Kidney transplantation is the therapy of choice for end-stage chronic kidney disease (also known as end-stage renal failure). A successful renal transplant offers the best metabolic control, the lowest long-term cardiovascular risk, the best longevity, and a better quality of life despite the need for life-long immunosuppression. It is also the cheapest treatment, even though this should not be a factor.
After transplantation, the child will go from the operating room to the paediatric critical care unit for a couple of days. Physicians may push the fluids to maintain high urine output, which improves the monitoring of the kidney function after transplantation. The team will frequently assess the electrolytes and other factors in the blood to make sure that the transplant will work well. You son will have to take antirejection drugs, which may be highly variable from person to person, and may need a lot of adjustments. There will also be repeated imaging of the transplant. Another potential problem is related to viral illnesses that the donor may have had and your son may not yet have acquired, such as cytomegalovirus and the virus that causes mononucleosis (also known as mono). Prophylaxis against pneumocystis pneumonia infection is also needed, possibly life long. It may be necessary to give prophylactic medications. Rarely the transplant may be slow with picking up function, and the patient may have to continue on dialysis for a while.
Once the patient is more stable, he will return to a regular ward and should be discharged soon thereafter. It is not unusual to have high blood pressure after the transplantation. There may be 3 antirejection medications (typically tacrolimus, mycophenolate mofetil and corticosteroids), infection prophylaxis, blood pressure medications and others. It is not uncommon that a magnesium supplement is needed as tacrolimus can induce magnesium wasting. This usually gets better.
After the discharge home, you will have to come to the hospital frequently to check kidney function and medication levels. Due to a lot of drug interactions especially with tacrolimus, this is of high importance. You may be asked to avoid any grapefruit juice. In some cases, there may also be urinary tract infections. All of this is done to prevent acute rejection of the transplant and to minimize infectious complications.

_ _ _ _ _ _ _

#### EXERCISES TO COMPLETE
**1)** Which antirejection medications does the kidney transplant text name as the typical ones?
**2)** Can you retype everything in the kidney transplant text from "Kidney transplantation is" down to "be a factor."?

_ _ _ _ _ _ _

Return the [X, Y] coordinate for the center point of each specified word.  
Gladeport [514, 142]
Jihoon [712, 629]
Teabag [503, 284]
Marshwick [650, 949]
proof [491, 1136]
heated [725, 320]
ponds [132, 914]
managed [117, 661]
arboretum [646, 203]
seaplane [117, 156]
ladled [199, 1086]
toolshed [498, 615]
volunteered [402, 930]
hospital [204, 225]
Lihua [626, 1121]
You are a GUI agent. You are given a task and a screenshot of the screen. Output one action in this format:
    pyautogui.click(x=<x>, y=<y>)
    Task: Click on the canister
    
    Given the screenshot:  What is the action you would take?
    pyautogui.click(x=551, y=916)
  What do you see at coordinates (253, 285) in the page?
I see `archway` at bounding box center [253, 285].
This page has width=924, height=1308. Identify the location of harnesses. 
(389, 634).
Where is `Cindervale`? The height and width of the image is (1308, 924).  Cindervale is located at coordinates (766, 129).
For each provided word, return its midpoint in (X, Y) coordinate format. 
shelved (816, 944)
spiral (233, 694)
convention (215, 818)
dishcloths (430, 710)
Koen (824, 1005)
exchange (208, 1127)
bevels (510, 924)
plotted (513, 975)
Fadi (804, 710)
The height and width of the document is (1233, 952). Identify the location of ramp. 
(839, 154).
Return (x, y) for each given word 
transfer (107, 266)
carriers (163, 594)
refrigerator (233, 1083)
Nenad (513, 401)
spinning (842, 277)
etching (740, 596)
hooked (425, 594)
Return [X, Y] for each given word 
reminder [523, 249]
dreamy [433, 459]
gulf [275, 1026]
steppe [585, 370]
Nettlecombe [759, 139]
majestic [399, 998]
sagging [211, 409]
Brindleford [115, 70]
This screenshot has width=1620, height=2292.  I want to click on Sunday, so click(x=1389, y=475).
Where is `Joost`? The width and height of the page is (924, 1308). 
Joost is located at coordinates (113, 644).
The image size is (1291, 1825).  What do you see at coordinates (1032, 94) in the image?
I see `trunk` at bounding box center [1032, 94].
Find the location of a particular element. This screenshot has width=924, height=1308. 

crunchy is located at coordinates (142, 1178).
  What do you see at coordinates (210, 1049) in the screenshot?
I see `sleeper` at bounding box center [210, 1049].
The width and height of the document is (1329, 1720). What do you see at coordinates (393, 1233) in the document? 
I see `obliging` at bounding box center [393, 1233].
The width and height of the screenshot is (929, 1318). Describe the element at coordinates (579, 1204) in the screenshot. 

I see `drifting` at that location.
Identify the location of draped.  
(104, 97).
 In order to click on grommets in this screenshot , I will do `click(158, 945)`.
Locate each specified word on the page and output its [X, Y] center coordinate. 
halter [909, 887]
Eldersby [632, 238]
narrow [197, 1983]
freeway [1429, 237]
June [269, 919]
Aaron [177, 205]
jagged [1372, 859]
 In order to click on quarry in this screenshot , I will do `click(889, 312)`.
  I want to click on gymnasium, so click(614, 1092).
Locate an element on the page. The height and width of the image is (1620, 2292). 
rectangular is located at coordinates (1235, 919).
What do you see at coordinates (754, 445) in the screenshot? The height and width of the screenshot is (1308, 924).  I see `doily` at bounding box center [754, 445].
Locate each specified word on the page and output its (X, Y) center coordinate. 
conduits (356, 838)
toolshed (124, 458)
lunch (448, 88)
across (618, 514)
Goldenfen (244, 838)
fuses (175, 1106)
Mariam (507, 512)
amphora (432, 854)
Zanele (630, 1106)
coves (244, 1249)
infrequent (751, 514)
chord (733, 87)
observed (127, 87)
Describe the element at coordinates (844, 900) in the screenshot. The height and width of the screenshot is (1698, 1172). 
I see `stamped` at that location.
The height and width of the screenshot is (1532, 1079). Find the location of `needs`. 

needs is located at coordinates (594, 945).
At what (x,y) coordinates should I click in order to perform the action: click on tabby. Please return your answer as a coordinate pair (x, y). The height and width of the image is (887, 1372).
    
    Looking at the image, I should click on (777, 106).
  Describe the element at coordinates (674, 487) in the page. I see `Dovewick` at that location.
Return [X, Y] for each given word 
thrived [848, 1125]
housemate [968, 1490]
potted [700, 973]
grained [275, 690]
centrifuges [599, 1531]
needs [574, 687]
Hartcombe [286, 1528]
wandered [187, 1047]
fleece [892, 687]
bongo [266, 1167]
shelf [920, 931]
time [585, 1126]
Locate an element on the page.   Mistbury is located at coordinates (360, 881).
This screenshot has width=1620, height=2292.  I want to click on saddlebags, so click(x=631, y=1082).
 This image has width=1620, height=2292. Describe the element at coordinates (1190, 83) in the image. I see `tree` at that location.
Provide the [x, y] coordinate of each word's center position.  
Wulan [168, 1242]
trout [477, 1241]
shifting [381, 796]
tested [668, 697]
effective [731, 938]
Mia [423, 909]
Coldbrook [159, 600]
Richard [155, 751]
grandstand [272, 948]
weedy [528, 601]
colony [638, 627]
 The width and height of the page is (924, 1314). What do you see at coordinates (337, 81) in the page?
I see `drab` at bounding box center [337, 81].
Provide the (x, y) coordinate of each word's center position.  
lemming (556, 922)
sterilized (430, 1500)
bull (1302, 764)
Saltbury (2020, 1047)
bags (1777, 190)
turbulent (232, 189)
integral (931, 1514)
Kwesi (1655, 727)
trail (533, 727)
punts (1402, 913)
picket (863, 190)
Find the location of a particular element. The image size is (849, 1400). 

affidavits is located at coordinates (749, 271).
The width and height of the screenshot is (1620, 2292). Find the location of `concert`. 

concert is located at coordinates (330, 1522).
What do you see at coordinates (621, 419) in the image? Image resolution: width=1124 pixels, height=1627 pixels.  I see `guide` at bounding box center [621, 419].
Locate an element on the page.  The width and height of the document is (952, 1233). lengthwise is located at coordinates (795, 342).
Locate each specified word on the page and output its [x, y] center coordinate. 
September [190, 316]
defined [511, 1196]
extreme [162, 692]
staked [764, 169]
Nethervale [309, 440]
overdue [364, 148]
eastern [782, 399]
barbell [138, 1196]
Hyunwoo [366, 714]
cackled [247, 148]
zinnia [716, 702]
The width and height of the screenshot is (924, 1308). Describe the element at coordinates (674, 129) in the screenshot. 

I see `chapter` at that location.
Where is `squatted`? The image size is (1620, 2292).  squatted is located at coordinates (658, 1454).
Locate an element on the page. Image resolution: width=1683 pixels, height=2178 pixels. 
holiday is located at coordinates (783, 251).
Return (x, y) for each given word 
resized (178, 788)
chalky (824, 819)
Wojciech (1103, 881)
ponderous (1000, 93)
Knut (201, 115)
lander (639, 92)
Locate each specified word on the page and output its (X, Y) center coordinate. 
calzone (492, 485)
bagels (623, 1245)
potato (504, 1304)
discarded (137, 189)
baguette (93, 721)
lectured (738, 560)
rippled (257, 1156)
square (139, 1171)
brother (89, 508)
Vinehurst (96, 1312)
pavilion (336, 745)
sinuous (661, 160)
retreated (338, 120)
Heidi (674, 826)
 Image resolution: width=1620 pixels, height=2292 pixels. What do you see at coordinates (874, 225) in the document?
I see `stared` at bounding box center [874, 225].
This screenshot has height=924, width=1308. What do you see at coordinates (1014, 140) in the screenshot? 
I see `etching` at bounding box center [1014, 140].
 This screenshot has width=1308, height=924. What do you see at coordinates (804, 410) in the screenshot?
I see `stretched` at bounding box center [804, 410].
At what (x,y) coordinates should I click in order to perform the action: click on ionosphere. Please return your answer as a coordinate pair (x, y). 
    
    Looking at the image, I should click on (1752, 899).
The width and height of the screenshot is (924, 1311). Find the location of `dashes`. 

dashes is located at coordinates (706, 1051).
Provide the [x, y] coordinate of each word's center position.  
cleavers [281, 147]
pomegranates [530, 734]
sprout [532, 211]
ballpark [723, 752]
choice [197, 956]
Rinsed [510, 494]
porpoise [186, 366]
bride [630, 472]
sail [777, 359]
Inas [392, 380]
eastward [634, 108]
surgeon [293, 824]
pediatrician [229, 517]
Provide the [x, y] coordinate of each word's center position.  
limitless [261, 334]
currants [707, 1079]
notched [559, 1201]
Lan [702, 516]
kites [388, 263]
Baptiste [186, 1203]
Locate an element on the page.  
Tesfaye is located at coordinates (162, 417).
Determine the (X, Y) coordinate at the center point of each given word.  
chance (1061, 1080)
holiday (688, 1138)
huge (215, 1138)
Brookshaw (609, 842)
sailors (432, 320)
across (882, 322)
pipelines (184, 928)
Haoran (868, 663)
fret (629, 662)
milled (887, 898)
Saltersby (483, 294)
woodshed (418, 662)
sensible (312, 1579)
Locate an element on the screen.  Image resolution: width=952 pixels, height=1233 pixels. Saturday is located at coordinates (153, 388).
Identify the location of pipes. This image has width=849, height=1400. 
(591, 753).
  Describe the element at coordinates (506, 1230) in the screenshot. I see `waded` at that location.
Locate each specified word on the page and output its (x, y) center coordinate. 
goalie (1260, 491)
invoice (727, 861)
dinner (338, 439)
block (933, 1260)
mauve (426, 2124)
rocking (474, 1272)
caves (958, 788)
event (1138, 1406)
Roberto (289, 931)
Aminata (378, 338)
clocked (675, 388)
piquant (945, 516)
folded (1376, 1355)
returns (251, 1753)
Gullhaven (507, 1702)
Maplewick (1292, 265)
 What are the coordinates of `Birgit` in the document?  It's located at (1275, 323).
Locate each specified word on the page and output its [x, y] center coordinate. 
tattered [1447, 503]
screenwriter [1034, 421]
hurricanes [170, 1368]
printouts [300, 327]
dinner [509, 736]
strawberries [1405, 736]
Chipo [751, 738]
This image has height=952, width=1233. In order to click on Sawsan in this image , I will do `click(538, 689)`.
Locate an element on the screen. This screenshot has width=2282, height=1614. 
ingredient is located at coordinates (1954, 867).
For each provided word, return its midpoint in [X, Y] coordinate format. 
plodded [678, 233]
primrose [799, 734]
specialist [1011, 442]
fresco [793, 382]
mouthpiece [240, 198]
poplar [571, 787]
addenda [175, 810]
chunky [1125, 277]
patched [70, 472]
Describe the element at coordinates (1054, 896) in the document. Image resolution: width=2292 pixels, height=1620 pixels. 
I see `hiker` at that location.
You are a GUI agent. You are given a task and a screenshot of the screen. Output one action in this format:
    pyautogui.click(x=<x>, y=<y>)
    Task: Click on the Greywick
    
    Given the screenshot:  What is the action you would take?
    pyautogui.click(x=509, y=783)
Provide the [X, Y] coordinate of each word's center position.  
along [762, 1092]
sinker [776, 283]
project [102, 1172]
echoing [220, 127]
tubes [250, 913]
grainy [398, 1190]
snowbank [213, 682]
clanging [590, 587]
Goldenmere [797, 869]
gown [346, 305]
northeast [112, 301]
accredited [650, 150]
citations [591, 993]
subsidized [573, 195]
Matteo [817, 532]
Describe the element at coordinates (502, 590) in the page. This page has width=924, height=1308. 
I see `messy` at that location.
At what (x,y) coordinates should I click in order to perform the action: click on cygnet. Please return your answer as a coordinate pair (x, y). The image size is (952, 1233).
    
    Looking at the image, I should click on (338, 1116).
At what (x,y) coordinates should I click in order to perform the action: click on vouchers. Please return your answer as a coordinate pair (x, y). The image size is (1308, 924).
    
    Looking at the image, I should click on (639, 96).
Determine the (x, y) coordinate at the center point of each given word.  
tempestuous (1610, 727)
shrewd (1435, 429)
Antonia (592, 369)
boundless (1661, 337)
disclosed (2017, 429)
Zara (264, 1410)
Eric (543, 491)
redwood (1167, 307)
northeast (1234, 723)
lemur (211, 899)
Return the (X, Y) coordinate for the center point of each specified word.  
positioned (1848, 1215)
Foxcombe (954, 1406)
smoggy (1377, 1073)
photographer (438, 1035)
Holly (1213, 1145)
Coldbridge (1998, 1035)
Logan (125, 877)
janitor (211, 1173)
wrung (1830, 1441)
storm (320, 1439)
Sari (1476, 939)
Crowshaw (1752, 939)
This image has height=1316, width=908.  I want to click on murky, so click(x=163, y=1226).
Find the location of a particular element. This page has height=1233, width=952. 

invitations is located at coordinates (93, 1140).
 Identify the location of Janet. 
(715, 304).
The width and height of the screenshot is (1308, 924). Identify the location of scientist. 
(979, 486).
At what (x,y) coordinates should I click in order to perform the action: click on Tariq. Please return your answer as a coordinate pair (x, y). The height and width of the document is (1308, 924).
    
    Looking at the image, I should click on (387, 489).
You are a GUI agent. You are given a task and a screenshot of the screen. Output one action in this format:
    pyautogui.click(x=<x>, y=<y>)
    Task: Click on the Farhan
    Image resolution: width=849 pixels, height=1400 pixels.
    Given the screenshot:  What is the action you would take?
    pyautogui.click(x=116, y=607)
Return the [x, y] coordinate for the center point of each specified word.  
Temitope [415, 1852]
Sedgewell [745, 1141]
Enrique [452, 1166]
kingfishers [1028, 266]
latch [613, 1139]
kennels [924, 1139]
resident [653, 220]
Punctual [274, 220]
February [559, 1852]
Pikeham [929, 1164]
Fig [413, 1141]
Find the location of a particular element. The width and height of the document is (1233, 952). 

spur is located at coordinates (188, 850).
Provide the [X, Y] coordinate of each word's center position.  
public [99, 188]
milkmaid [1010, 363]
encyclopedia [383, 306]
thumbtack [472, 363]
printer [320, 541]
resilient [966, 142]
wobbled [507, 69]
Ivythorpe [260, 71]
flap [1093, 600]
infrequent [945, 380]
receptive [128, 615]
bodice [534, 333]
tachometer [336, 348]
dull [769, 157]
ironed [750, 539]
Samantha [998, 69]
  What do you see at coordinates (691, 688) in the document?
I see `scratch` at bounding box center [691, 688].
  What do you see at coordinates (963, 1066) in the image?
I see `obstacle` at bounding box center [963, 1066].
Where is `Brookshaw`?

_ _ _ _ _ _ _

#### WRITTEN RESPONSES
**1)** Tacrolimus, mycophenolate mofetil and corticosteroids

**2)**
Kidney transplantation is the therapy of choice for end-stage chronic kidney disease (also known as end-stage renal failure). A successful renal transplant offers the best metabolic control, the lowest long-term cardiovascular risk, the best longevity, and a better quality of life despite the need for life-long immunosuppression. It is also the cheapest treatment, even though this should not be a factor.